St. Johns began that rectification process by immediately reducing more than 85 percent of RacePartners’s overhead expenditure and doing large-scale employee lay-offs.
Jorgensen, who was a newly appointed leader of the Dana Point Chamber of Commerce in the early fall of 2017, and the Dana Point Chamber of Commerce Board of Directors, are hopeful that this will be resolved and remain optimistic that Turkey Trot and the Chamber will return better than ever. Jorgensen also emphasized that this is an opportunity to show the Chamber’s new philosophical priorities, including government involvement and business advocacy.
“Thankfully, we have had an incredibly forward thinking Board (of Directors), for the past two years specifically,” Jorgensen said. “We have put away money, and have contingency plans for emergencies like these.”

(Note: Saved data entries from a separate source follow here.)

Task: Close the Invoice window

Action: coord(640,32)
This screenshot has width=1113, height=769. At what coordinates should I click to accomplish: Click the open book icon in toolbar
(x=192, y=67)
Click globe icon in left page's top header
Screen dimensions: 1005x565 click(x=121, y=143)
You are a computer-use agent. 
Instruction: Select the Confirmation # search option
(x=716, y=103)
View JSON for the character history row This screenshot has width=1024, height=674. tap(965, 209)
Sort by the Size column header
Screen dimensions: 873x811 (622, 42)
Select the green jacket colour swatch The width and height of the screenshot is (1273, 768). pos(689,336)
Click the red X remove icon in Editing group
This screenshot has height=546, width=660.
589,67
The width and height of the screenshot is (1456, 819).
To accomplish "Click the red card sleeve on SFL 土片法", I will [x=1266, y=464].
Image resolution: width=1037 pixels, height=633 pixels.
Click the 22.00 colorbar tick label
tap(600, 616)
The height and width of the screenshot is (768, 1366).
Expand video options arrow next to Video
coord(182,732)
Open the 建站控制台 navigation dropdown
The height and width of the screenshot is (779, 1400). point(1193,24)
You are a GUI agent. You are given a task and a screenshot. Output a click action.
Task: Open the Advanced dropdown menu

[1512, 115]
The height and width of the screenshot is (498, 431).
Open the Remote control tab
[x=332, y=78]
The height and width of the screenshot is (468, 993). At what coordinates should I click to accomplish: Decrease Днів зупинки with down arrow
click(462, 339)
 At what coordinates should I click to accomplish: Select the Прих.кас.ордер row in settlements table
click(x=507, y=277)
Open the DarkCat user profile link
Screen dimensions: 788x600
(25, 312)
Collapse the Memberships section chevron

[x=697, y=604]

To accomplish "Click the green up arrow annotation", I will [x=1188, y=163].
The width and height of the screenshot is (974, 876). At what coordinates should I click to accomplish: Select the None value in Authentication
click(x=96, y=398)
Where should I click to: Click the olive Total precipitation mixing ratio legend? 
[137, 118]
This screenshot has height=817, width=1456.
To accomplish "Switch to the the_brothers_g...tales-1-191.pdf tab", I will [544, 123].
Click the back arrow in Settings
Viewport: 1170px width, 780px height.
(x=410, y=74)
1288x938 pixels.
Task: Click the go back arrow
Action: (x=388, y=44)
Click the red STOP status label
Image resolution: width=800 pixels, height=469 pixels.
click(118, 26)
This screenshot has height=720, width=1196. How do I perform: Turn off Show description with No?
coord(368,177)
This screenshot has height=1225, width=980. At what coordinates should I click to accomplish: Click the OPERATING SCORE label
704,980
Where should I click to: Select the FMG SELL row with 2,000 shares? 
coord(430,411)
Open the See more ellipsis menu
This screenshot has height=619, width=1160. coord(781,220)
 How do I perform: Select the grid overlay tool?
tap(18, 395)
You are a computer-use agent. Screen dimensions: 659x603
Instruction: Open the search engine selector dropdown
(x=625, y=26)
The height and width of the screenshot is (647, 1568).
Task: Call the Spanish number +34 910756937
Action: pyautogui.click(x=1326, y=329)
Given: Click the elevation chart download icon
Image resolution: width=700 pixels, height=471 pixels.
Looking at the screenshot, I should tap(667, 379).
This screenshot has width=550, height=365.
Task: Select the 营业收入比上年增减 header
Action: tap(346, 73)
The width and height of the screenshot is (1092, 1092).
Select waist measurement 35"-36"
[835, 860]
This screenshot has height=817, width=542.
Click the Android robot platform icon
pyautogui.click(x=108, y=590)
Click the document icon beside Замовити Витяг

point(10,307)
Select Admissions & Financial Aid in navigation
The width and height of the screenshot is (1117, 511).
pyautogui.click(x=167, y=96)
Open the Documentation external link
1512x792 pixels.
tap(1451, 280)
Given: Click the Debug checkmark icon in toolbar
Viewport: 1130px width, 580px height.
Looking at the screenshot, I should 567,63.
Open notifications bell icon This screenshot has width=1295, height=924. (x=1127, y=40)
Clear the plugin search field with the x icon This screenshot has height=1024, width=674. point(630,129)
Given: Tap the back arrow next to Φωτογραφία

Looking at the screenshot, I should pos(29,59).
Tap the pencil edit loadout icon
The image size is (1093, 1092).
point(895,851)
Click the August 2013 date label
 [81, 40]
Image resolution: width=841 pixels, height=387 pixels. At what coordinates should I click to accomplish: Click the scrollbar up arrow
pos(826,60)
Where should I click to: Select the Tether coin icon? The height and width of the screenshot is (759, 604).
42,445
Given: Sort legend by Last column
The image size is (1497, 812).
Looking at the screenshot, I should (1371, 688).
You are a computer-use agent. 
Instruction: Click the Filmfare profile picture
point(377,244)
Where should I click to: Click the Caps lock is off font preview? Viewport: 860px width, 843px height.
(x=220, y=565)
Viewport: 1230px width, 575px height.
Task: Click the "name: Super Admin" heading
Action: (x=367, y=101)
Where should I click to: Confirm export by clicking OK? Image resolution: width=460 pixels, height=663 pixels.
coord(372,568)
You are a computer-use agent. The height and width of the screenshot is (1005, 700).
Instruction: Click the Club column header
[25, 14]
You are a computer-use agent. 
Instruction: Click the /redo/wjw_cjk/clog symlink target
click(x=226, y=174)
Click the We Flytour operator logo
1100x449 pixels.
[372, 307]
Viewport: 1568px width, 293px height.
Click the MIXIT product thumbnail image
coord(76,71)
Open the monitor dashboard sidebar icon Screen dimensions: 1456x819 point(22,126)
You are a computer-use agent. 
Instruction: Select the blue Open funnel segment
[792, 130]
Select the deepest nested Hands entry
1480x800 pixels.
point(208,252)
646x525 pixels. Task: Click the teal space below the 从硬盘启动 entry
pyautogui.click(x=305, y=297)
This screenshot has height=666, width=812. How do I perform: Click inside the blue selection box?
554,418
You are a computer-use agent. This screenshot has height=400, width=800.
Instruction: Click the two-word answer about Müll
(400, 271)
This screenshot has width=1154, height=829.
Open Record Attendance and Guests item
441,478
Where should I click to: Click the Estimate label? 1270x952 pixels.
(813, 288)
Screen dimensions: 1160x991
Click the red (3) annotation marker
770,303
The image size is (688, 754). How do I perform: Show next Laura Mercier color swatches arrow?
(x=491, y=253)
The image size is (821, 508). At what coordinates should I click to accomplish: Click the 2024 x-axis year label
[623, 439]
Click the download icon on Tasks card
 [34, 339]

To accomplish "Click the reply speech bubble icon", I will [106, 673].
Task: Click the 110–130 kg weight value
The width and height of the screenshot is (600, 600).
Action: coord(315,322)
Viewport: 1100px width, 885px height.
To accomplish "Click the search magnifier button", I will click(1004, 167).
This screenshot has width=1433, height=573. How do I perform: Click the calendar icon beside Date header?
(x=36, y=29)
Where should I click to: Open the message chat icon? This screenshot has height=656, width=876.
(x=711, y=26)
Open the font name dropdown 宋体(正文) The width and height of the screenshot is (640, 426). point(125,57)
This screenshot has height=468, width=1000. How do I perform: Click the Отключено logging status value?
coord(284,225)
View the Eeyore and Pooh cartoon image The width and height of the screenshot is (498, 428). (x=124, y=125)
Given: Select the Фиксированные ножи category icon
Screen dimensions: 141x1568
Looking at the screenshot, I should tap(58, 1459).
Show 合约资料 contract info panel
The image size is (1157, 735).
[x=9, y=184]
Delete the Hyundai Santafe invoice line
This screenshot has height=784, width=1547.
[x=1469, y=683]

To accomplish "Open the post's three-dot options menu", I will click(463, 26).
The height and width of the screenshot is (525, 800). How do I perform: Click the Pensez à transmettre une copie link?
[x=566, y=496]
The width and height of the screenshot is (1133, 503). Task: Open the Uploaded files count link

Editors Note: Both financial beneficiaries of the Dana Point Turkey Trot, Family Assistance Ministries and Dana Point Veterans of Foreign Wars Post #9934, were both paid the full amount of their initially publicized donation from the Dana Point Chamber of Commerce.
Editor’s Note and Disclaimer: Picket Fence Media Associate Publisher Lauralyn Loynes is an active member of the Dana Point Chamber of Commerce Board of Directors.